Jalan on coalitions: “These coalitions are always more interested in influencing the distribution of wealth and income in their favour rather than in the generation of additional output which has to be shared with the rest of the society.”

He has enumerated the problems that have befallen the public delivery systems like lack of accountability, fiscal stringency etc.

On corruption:
“Corruption is a major hurdle in growth, development and poverty alleviation.”
“Corruption is also an important cause of fiscal drain and higher inflation in developing societies.”
“Thus, another economic effect of corruption is that it further aggravates inequality in an already unequal society.”

One of the main reasons for the proliferation of bribes is that “If administrative rules and regulations are complex and involve multiple agencies acting at cross purposes, then the public has no option but to purchase the required permits, licenses and registrations by paying bribes.”

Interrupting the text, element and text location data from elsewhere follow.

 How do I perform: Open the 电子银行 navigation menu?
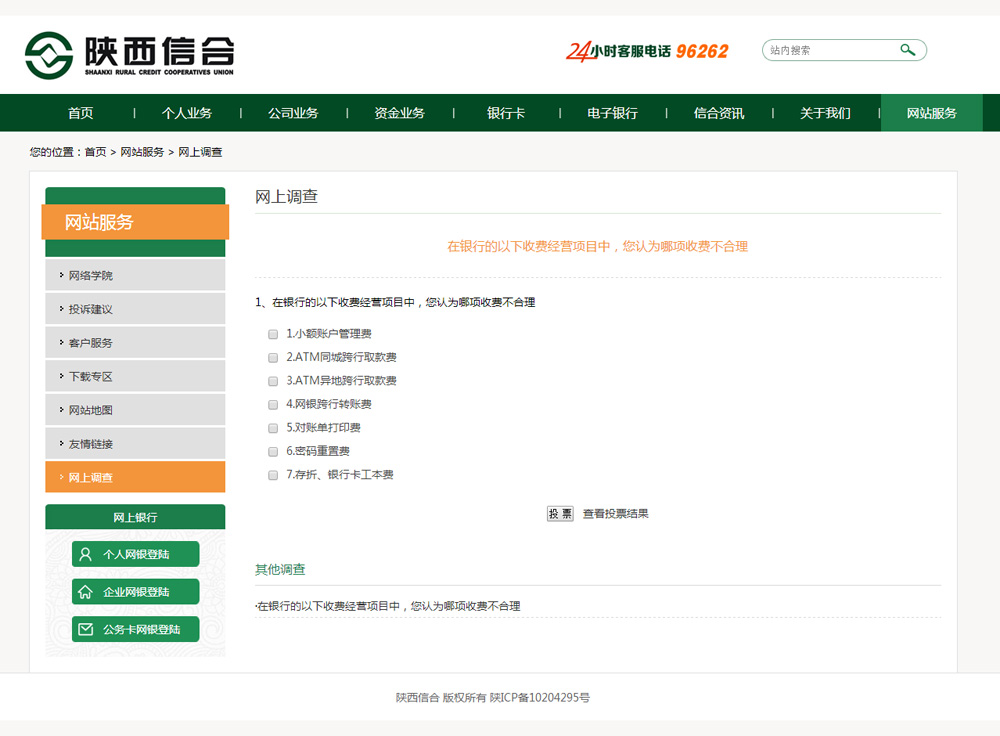tap(612, 113)
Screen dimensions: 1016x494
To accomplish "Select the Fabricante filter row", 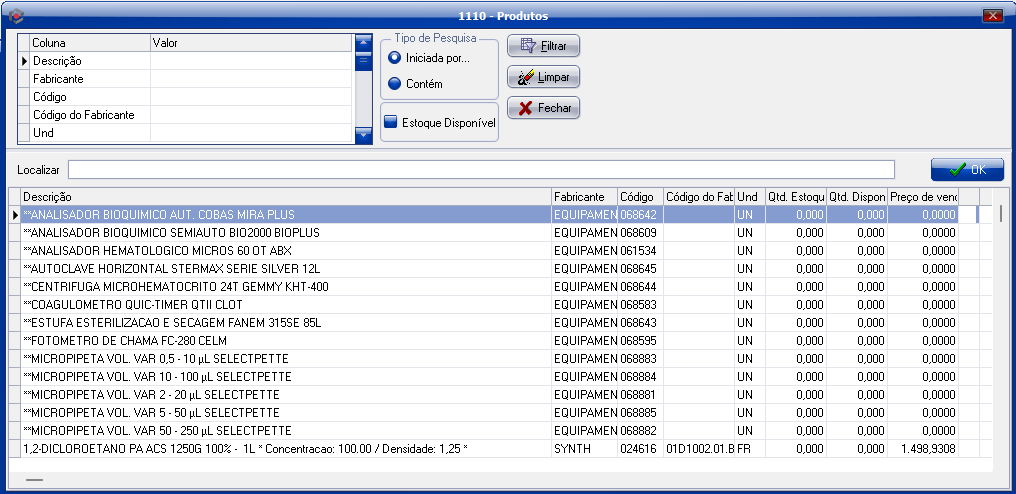I will [90, 79].
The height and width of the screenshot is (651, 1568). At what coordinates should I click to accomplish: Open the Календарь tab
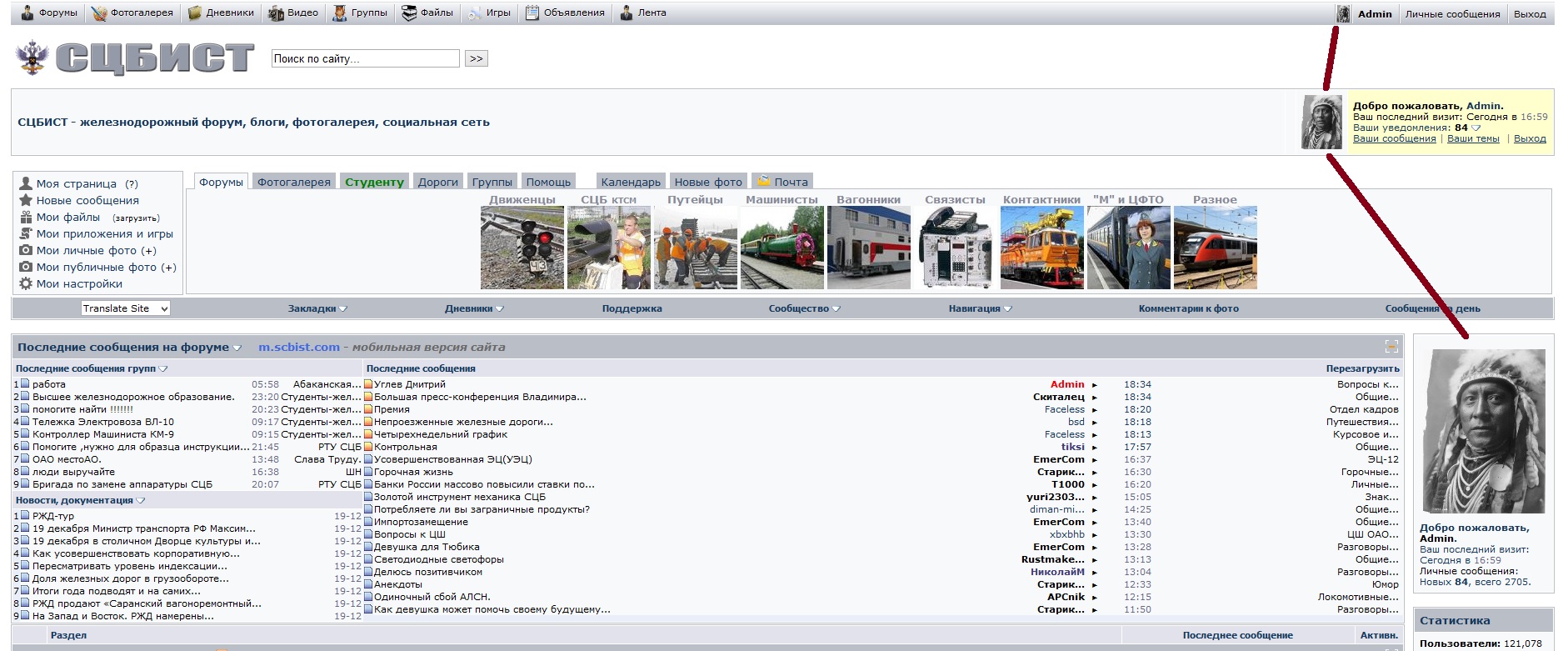click(631, 182)
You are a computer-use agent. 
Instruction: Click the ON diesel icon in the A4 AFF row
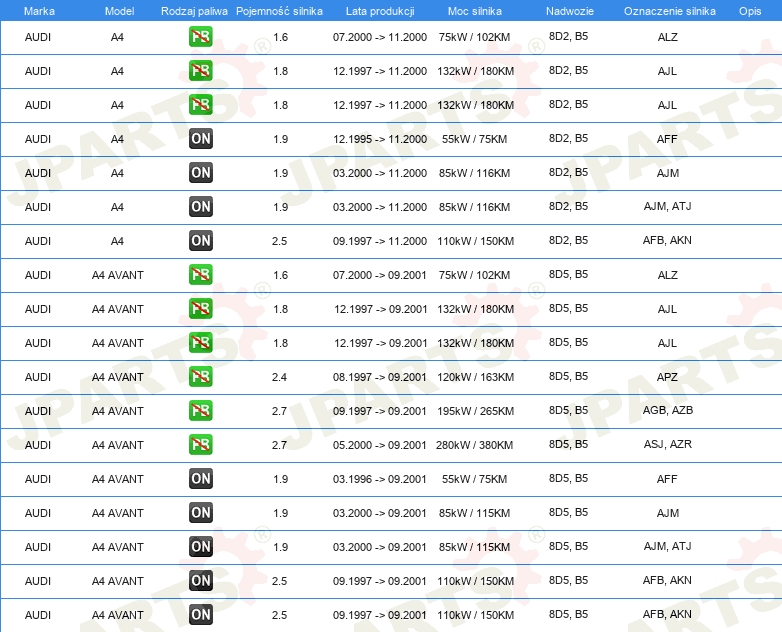click(x=200, y=139)
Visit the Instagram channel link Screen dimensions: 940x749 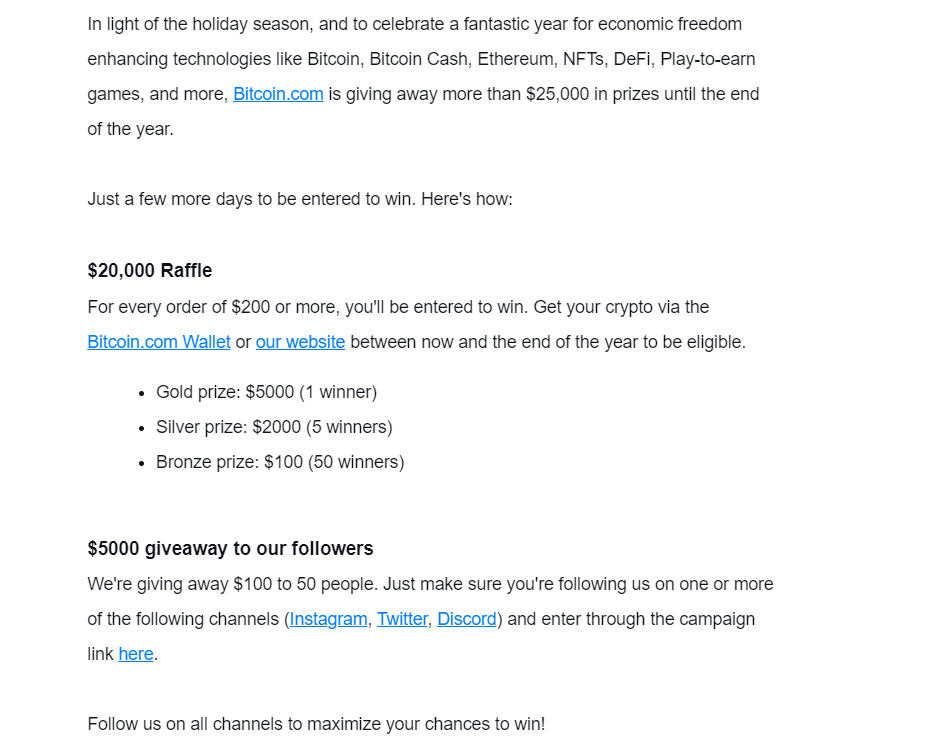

Thus, Bimal Jalan has brought out the main causes of the underperformance by India in the economic, social and political spheres. He has also put forth remedies which seek to enhance the efficacy of the government. It is a book which deserves to be read by all those who want to know India or change India.

11 thoughts on “Bimal Jalan's Future of India”

  1. Hi Alex

    Sorry if I posted on the wrong place.

    But could please share ur thoughts on the whole SEZ issue. The RBI has raised concerns whether the revenue loss due to exemptions has been taken into account et all……….. Could u share/post something to that effect.

    Would appreciate if u could…..

    Cheers
    Vineet

  2. Yes if your going to have democracy might as well implement all its policies. I think the most difficult to implement is the transparency.
    Great writing by the way, I very much appreciated your journalistic approach.
    Just out of curiosity, and if you don’t mind sharing or redirecting if you have already mentioned, your future goals as a student of Economics?
    I look forward to another post!

  3. Good post alex… seems to be an interesting book… but would be tough read for personal like me who doesnt understand economics well… can you put your own thoughts too..

  4. C’mon then you shudnt have put this “It is a book which deserves to be read by all those who want to know India or change India.” ….LOL. you know i want to do all this :)

    btw like your honesty :)

  5. yo! tks for dropping by…eco 101 made my head spin…am reading stiglitz, friedman and the undercover economist…heres to hoping my head will clear!

  6. When one views the issue at hand, i have to agree with your conclusions. You understandably show knowledge about this topic and i have much to learn after reading your post.Many salutations and i will come back for any further updates.